The following is an excerpt from Greg Bahnsen's Van Til's Apologetic: Readings and Analysis; copyright of Presbyterian and Reformed Publishing Company, P.O. Box 817, Philillipsburg, New Jersey 08865-0817. pp. 727-733. Used with permission.


A. My problems with the "traditional method."1

  1. This method compromises God himself by maintaining his existence is only "possible" albeit "highly probable," rather than ontologically and "rationally" necessary.
  2. It compromises the counsel of God by not understanding it as the only all-inclusive, ultimate "cause" of whatsoever comes to pass.
  3. It compromises the revelation of God by:
    1. Compromising its necessity. It does so by not recognizing that even in Paradise man had to interpret the general (natural) revelation of God in terms of the covenantal obligations placed upon him by God through special revelation. Natural revelation, on the traditional view, can be understood "on its own."
    2. Compromising its clarity. Both the general and special revelation of God are said to be unclear to the point that man may say only that God's existence is "probable."
    3. Compromising its sufficiency. It does this by allowing for an ultimate realm of "chance" out of which might come "facts" such as are wholly new for God and for man. Such "facts" would be uninterpreted and unexplainable in terms of the general or special revelation of God.
    4. Compromising its authority. On the traditional position the Word of God's self-attesting characteristic, and therewith its authority, is secondary to the authority of reason and experience. The Scriptures do not identify themselves; man identifies them and recognizes their "authority" only in terms of his own authority.
  4. It compromises man's creation as the image of God by thinking of man's creation and knowledge as independent of the Being and knowledge of God. On the traditional approach man need not "think God's thoughts after him."
  5. It compromises man's covenantal relationship with God by not under standing Adam's representative action as absolutely determinative of the future.
  6. It compromises the sinfulness of mankind resulting from the sin of Adam by not understanding man's ethical depravity as extending to the whole of his life, even to his thoughts and attitudes.
  7. It compromises the grace of God by not understanding it as the necessary prerequisite for "renewal unto knowledge." On the traditional view man can and must renew himself unto knowledge by the "right use of reason."

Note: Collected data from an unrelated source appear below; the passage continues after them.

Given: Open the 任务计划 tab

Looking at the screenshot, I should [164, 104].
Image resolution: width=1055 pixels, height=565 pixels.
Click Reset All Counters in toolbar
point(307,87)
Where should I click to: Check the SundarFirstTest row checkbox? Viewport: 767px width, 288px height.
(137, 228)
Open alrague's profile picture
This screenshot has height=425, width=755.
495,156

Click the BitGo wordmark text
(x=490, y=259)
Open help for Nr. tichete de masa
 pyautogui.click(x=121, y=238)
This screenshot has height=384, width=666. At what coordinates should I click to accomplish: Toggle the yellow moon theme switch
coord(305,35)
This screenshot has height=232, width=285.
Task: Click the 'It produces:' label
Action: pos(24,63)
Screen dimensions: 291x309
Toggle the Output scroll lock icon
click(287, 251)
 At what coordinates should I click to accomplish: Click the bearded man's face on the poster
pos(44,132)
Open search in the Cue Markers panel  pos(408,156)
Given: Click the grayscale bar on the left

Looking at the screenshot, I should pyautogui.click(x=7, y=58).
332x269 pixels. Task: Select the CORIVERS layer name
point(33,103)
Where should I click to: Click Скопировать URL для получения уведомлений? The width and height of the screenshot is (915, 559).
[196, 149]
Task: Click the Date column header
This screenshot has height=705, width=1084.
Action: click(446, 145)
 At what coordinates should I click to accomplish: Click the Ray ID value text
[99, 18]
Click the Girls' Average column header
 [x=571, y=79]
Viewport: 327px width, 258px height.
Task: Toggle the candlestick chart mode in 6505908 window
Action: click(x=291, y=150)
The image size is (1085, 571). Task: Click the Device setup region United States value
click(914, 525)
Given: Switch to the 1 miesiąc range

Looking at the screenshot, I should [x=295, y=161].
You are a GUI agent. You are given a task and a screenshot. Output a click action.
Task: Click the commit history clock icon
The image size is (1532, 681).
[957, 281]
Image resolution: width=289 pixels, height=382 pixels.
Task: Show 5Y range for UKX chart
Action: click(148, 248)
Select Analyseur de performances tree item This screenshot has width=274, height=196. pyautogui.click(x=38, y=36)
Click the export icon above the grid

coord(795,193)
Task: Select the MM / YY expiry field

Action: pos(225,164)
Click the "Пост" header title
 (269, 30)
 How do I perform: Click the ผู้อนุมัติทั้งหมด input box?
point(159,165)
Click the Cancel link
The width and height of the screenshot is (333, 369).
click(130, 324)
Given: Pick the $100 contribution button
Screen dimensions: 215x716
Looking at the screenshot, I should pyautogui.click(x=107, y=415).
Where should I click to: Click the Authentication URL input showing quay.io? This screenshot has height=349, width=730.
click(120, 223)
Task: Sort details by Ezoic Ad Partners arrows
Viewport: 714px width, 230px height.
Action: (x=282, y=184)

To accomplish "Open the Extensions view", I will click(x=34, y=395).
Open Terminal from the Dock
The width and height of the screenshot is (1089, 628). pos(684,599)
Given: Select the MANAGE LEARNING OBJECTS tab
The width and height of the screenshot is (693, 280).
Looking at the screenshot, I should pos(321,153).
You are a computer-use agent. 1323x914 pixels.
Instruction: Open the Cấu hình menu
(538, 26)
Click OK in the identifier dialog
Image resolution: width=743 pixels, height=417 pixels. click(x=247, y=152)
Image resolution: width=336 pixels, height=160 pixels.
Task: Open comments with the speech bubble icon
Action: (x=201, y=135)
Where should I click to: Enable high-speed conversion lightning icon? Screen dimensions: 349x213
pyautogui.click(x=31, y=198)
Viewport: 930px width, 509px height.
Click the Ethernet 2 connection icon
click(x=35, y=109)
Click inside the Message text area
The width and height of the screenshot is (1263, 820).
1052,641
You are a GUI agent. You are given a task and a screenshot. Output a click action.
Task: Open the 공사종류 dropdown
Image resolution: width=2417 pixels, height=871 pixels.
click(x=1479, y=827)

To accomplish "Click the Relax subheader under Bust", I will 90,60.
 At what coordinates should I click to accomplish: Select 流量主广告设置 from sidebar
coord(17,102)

B. My understanding of the relationship between Christian and non-Christian, philosophically speaking.

  1. Both have presuppositions about the nature of reality:
    1. The Christian presupposes the triune God and his redemptive plan for the universe as set forth once for all in Scripture.
    2. The non-Christian presupposes a dialectic between "chance" and "regularity," the former accounting for the origin of matter and life, the latter accounting for the current success of the scientific enterprise.
  2. Neither can, as finite beings, by means of logic as such, say what reality must be or cannot be.
    1. he Christian, therefore, attempts to understand his world through the observation and logical ordering of facts in self-conscious subjection to the plan of the self-attesting Christ of Scripture.
    2. The non-Christian, while attempting an enterprise similar to the Christian's, attempts nevertheless to use "logic" to destroy the Christian position. On the one hand, appealing to the non-rationality of "matter," he says that the chance-character of "facts" is conclusive evidence against the Christian position. Then, on the other hand, he maintains like Parmenides that the Christian story cannot possibly be true. Man must be autonomous, "logic" must be legislative as to the field of "possibility" and possibility must be above God.
  3. Both claim that their position is "in accordance with the facts.
    1. The Christian claims this because he interprets the facts and his experience in the light of the revelation of the self-attesting Christ in Scripture. Both the uniformity and the diversity of facts have at their foundation the all-embracing plan of God.
    2. The non-Christian claims this because he interprets the facts and his experience in the light of the autonomy of human personality, the ultimate "givenness" of the world and the amenability of matter to mind. There can be no fact that denies man's autonomy or attests to the world's and man's divine origin.
  4. 4. Both claim that their position is "rational."
    1. The Christian does so by claiming not only that his position is selfconsistent but that he can explain both the seemingly "inexplicable" amenability of fact to logic and the necessity and usefulness of rationality itself in terms of Scripture.
    2. The non-Christian may or may not make this same claim. If he does, the Christian maintains that he cannot make it good. If the nonChristian attempts to account for the amenability of fact to logic in terms of the ultimate rationality of the cosmos, then he will be crippled when it comes to explaining the "evolution" of men and things. If he attempts to do so in terms of pure "chance" and ultimate "irrationality" as being the well out of which both rational man and a rationally amenable world sprang, then we shall point out that such an explanation is in fact no explanation at all and that it destroys predication.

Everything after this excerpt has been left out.